The Director-General of Oil and OGRA asked the oil-producing companies and refineries to increase the supply before Eid. In the last week of May, detailed stock positions were demanded from all the companies even though daily supply is available to all the stakeholders on a regular basis.
On May 29, the Hydrocarbon Development Institute of Pakistan was asked to verify the retail station and stock position of all products and all companies as it required time for the process and was already delayed.
As a last resort, the Petroleum Division, through the Cabinet’s Economic Coordination Committee (ECC), tried to keep the prices of petroleum products unchanged for two weeks, but the ECC also refused to get involved at the last minute. done.
The Petroleum Division formally demanded a halt to this and sought compensation for some of its losses by selling the oil industry at current prices.
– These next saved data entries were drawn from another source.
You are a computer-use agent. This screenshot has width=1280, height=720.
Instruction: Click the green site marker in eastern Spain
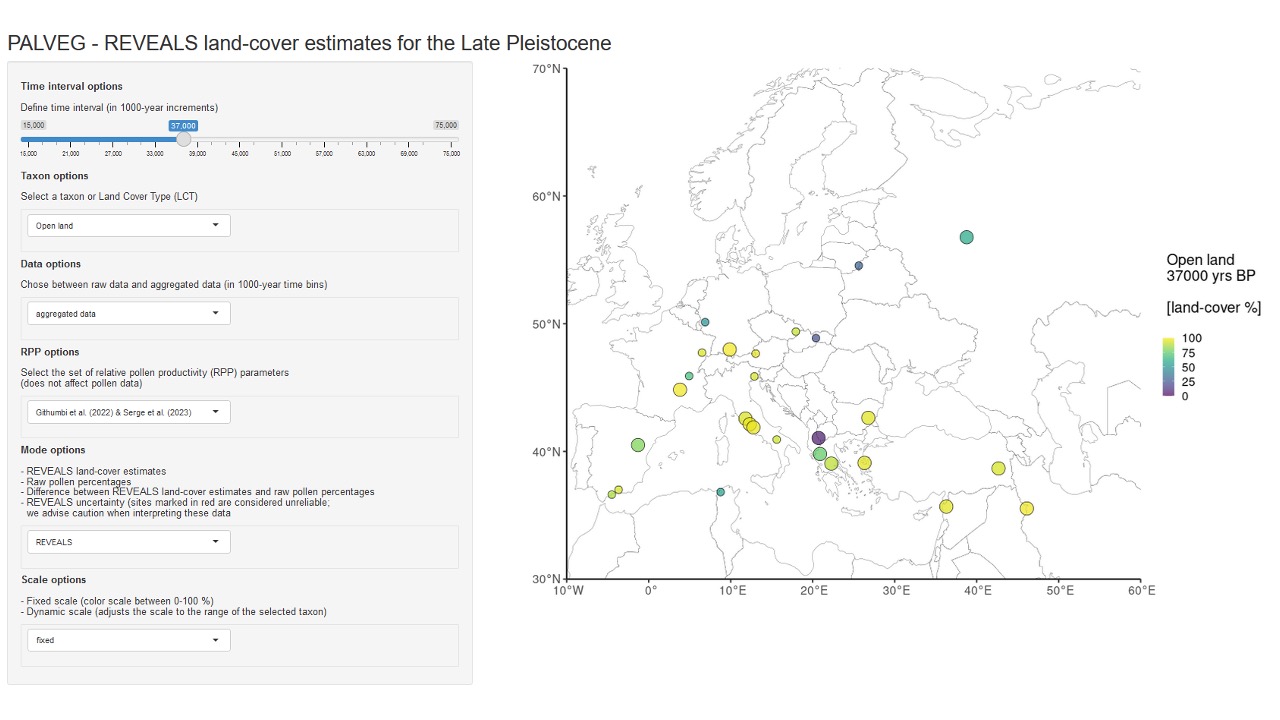pos(638,445)
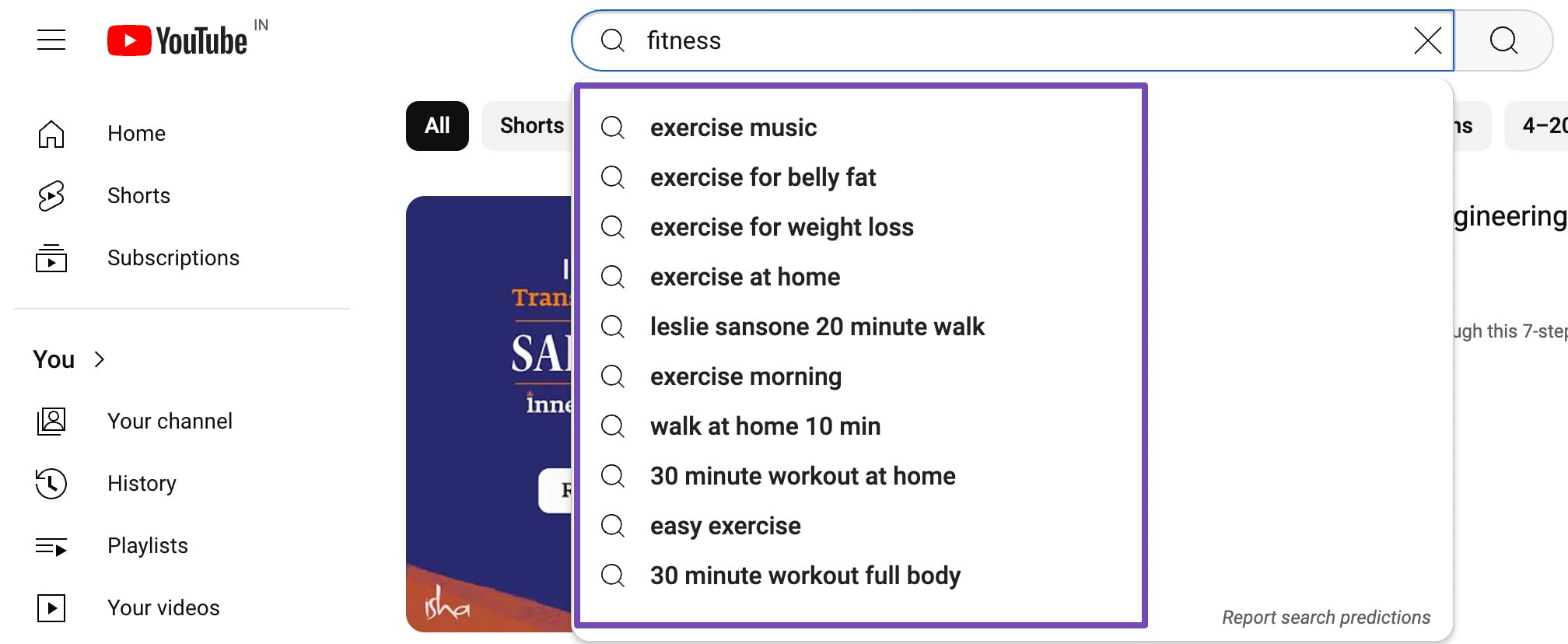
Task: Click the YouTube logo
Action: pos(177,40)
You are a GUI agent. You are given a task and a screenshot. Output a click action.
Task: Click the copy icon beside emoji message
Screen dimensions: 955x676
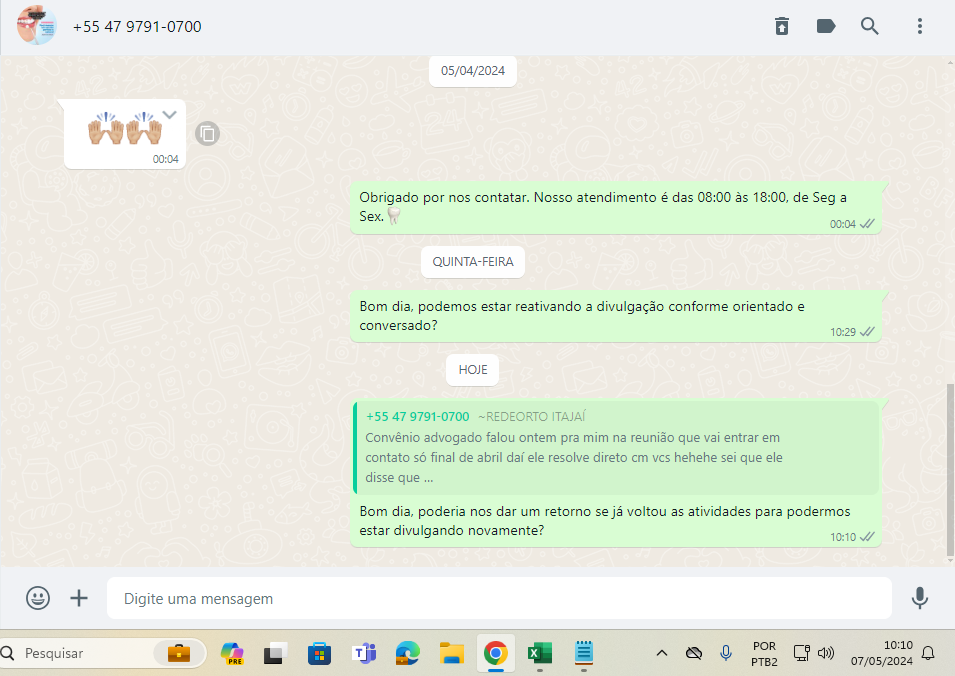click(x=207, y=133)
It warned the ECC that falling petroleum product prices would disrupt supplies, which could take weeks and months to return to normal. Because the stocks of most oil companies were unusually low.
However, the ministry did not mention in its summary that oil companies and refineries are required to maintain stocks for up to 21 days, nor did it report that oil companies have been making inventory gains for more than three years. Windfall is making a profit and such a benefit has never been shared with consumers or the national treasury.